Fisc : le revirement

Hulot veut fermer 17 réacteurs nucléaires d’ici à 2025
(Photo AFP)

Le gouvernement mène sa politique fiscale tambour battant, mais dans une course faite de zigzags et même de retours en arrière. Édouard Philippe avait annoncé un étalage dans le temps de la suppression de la taxe d’habitation et du réaménagement de l’impôt sur la fortune (ISF), voilà maintenant, selon France Info et une confirmation de l’AFP, que les deux mini-réformes seront accomplies l’an prochain.

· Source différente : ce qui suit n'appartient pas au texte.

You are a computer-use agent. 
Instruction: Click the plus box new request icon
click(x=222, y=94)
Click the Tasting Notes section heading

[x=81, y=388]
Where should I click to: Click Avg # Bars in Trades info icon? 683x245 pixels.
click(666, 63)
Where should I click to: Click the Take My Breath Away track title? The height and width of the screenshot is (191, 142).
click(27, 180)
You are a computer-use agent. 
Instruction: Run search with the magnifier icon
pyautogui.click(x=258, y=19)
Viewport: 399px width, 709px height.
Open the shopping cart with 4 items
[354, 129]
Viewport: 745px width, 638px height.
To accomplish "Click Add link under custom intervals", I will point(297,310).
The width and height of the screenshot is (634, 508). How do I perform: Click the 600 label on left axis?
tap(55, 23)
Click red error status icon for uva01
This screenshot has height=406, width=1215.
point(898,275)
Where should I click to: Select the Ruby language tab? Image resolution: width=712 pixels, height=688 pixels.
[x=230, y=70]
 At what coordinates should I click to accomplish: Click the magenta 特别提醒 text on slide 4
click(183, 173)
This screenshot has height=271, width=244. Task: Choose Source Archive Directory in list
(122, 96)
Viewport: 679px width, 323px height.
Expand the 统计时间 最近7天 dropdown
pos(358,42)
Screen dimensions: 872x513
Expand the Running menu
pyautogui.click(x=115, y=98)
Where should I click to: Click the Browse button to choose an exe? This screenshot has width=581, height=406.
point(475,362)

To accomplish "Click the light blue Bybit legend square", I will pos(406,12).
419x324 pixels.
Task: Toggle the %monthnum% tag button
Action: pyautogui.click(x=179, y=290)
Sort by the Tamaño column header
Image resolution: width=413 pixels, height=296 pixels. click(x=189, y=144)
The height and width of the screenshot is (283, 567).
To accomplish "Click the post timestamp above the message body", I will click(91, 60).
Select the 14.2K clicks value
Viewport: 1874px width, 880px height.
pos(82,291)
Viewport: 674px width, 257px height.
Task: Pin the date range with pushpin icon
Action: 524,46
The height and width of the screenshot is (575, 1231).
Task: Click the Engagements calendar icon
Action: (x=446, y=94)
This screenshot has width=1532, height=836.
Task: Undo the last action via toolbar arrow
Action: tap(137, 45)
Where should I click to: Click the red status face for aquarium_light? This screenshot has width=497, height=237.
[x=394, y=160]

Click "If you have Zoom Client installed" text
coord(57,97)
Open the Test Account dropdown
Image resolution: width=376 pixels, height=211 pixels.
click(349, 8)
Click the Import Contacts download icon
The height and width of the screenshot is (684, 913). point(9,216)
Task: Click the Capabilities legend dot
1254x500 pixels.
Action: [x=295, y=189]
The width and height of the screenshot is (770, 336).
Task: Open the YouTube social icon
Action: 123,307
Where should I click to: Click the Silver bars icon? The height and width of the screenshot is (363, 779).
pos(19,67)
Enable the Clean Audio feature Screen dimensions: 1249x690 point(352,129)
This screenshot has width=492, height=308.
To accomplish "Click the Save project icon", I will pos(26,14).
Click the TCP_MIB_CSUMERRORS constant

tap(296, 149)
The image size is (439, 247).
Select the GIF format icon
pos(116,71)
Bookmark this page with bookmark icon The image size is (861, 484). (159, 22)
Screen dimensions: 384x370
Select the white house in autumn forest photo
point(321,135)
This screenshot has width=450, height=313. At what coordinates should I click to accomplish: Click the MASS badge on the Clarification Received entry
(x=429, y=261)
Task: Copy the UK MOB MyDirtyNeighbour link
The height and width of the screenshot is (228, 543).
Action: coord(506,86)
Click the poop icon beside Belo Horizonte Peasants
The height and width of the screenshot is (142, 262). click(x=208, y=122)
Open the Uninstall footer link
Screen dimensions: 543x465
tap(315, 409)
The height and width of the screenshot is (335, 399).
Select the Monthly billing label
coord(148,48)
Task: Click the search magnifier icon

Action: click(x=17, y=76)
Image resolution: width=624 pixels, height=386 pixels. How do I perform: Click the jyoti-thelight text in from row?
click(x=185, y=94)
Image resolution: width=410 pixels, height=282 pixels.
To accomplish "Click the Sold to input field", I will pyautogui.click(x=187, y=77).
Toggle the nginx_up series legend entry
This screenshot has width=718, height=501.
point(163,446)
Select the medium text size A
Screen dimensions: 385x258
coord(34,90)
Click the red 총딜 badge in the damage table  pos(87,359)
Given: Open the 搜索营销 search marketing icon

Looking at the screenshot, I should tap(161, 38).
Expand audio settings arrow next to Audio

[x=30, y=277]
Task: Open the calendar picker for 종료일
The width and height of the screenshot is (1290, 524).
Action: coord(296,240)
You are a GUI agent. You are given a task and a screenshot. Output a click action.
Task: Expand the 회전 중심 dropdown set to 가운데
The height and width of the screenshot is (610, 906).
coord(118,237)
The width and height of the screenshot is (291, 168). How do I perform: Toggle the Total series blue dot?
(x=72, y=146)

LA SUPPRESSION de la taxe d’habitation prendra néanmoins plus qu’une année puisqu’elle va s’appliquer progressivement. En outre, elle ne concernera que 80 % des ménages et ne s’appliquera pas aux foyers les plus aisés. Quant à l’ISF, il sera transformé en impôt immobilier car les placements en actions ou obligations n’entreront plus dans son calcul. Le total de ces mesures coûtera douze milliards et, compte tenu des très sérieuses difficultés à ramener cette année le déficit budgétaire au-dessous de la fameuse barre des 3 % du produit intérieur brut, on voit mal comment, dès l’année prochaine, le gouvernement sera capable de renoncer à 12 milliards de recettes et parviendra simultanément à présenter un budget 2018 en quasi-équilibre.

Énorme chantier.

D’autant que les sources de dépenses se multiplient. Ainsi, Nicolas Hulot, ministre de l’Environnement, envisage maintenant de démanteler un nombre élevé de réacteurs nucléaires, « peut-être jusqu’à 17 », d’ici à 2025. Il ne nous dit pas comment cet énorme chantier sera financé. Pour le moment, il se contente de dire que les centrales concernées sont usées et dangereuses, ce qui entraînera sans aucun doute une polémique avec les industriels et les syndicats. Cependant, le problème réside moins dans le financement lui-même que dans les contradictions, M. Macron ne disant pas la même chose que M. Philippe et les ministres n’exposant pas les mêmes idées que le chef du gouvernement.
Il n’est pas impossible, en effet, que le pouvoir trouve, dans les cinq ans qui viennent et avec une poussée de croissance, les ressources nécessaires à ses nombreuses réformes. Mais le plan d’action que forment les diverses déclarations contient des contradictions, des dépenses imprévues, des hausses et des baisses d’impôt dont il est difficile de comprendre la logique. Bien sûr, l’opposition de gauche dénonce déjà une baisse de l’ISF qui coïncide avec une hausse de la CSG, et souligne un choix « dégueulasse », comme le dit finement Alexis Corbière, député de la France insoumise. Mais, sans entrer dans la polémique sur ce qui justifie une hausse ou une baisse d’impôts, il devient évident qu’il n’existe pas de projet chiffré, clair et précis, sur les intentions du gouvernement qui, comme ses prédécesseurs, est pris dans la tenaille : diminuer les dépenses publiques et diminuer les impôts. Or les dépenses publiques ne vont pas ralentir si toutes les décisions de François Hollande sont maintenues (les fameux huit milliards qui manquent dans le budget « insincère » de 2017) et si on démantèle 17 réacteurs nucléaires.

Le chiffrage est essentiel.

Le gouvernement, dont on ne cesse de répéter qu’il maîtrise sa communication, doit mettre un terme aux incohérences entre les déclarations que font ses membres. Cela passe sans doute par un minimum de discipline dans les ministères, même si, de toute évidence, Nicolas Hulot entend appliquer des mesures sans lesquelles il ne serait pas entré au gouvernement si elles n’avaient fait l’objet d’un accord entre lui et le président de la République. Le Premier ministre peut dire toutefois qu’il est dans le même cas : son discours de politique générale avait au moins l’avantage de la cohérence et de la prudence fiscale. Le président Macron a jugé que le report de certaines baisses d’impôt trahissait ses objectifs politiques et rendaient insupportable la hausse de la CSG. Il a donc apporté un correctif primordial aux annonces d’Édouard Philippe, sans pour autant donner la clé du financement de ses ambitions. Le chiffrage des dépenses et recettes pour cette année et l’année prochaine est indispensable à la crédibilité du pouvoir.